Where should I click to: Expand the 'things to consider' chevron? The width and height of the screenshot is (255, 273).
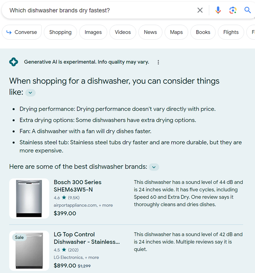pyautogui.click(x=31, y=93)
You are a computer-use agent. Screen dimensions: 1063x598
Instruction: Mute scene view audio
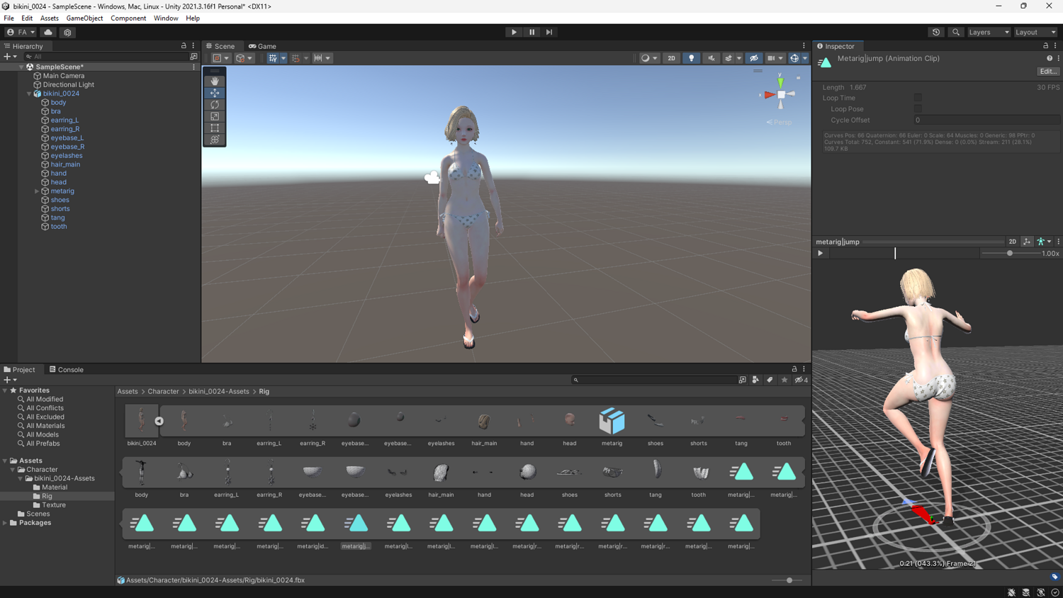pos(712,58)
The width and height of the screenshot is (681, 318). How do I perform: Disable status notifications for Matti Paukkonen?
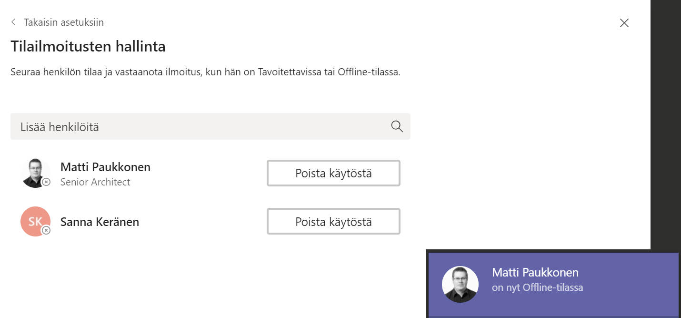click(x=333, y=173)
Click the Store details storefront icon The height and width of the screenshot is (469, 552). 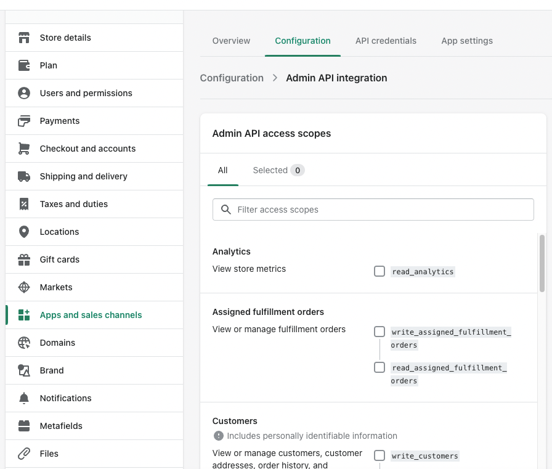pos(24,38)

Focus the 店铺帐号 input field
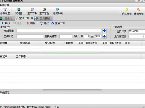tap(30, 36)
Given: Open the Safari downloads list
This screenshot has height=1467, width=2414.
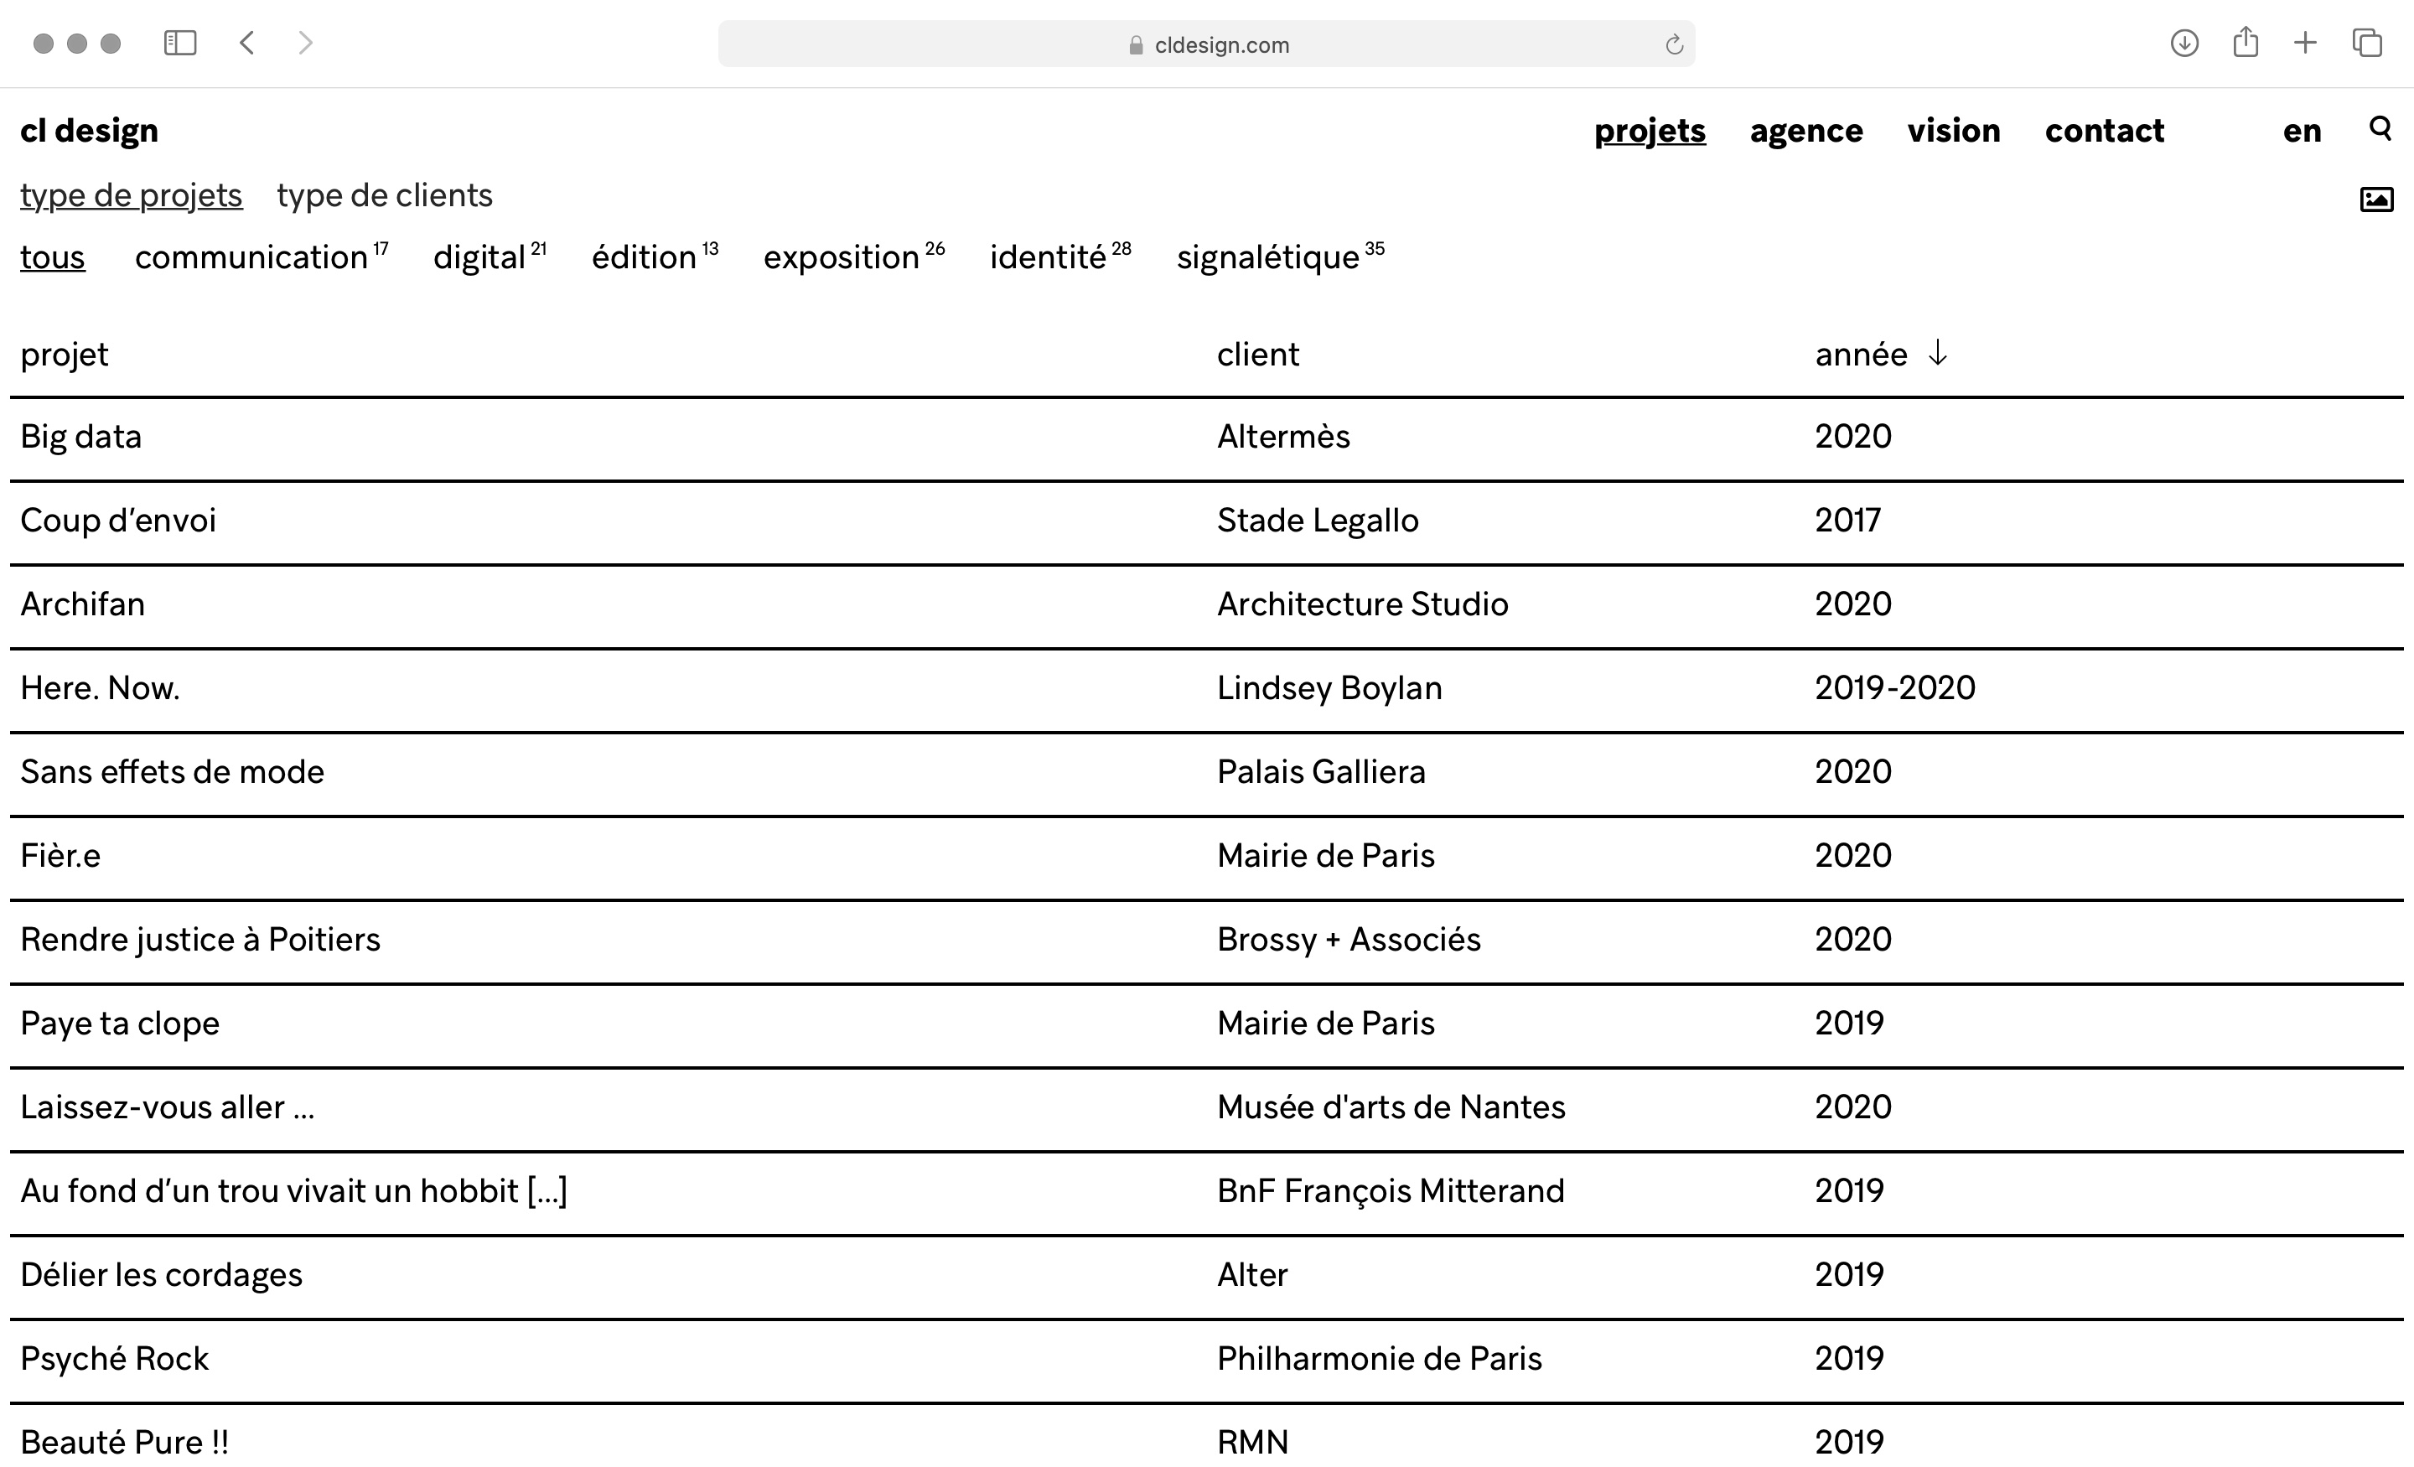Looking at the screenshot, I should coord(2184,43).
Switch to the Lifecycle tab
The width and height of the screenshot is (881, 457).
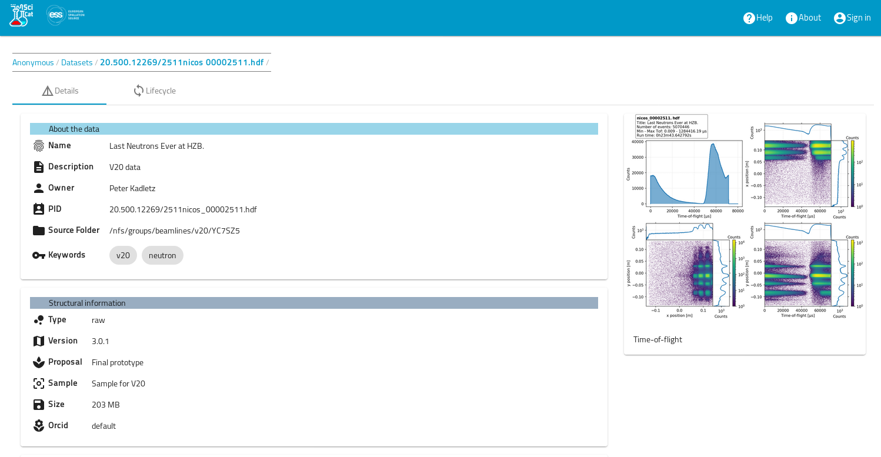pos(154,91)
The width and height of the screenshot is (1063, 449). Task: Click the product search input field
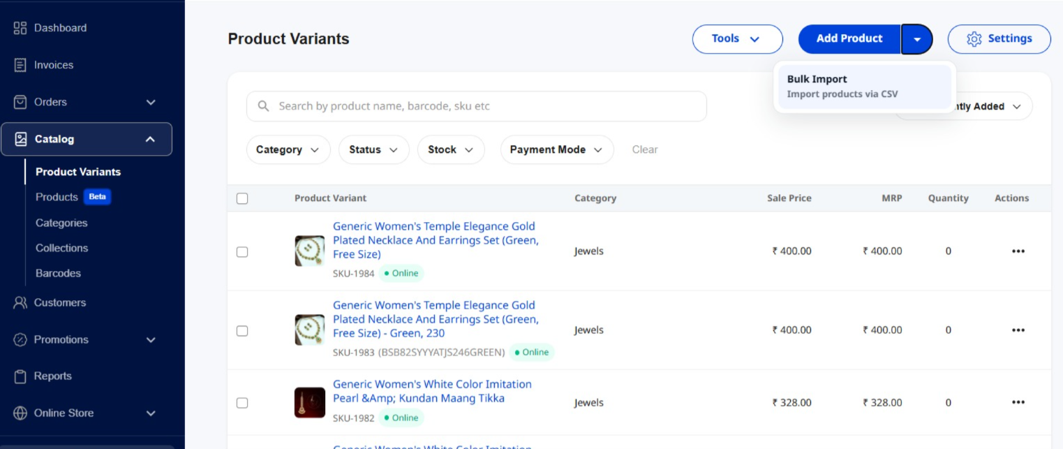pyautogui.click(x=482, y=106)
+===+
Task prompt:
Omit the pictures and print again exactly the lines from the one with "The width and height of the screenshot is (1063, 449)." through the final line of the entries, both ends included.

Output below:
The width and height of the screenshot is (1063, 449). Task: Click the product search input field
pyautogui.click(x=482, y=106)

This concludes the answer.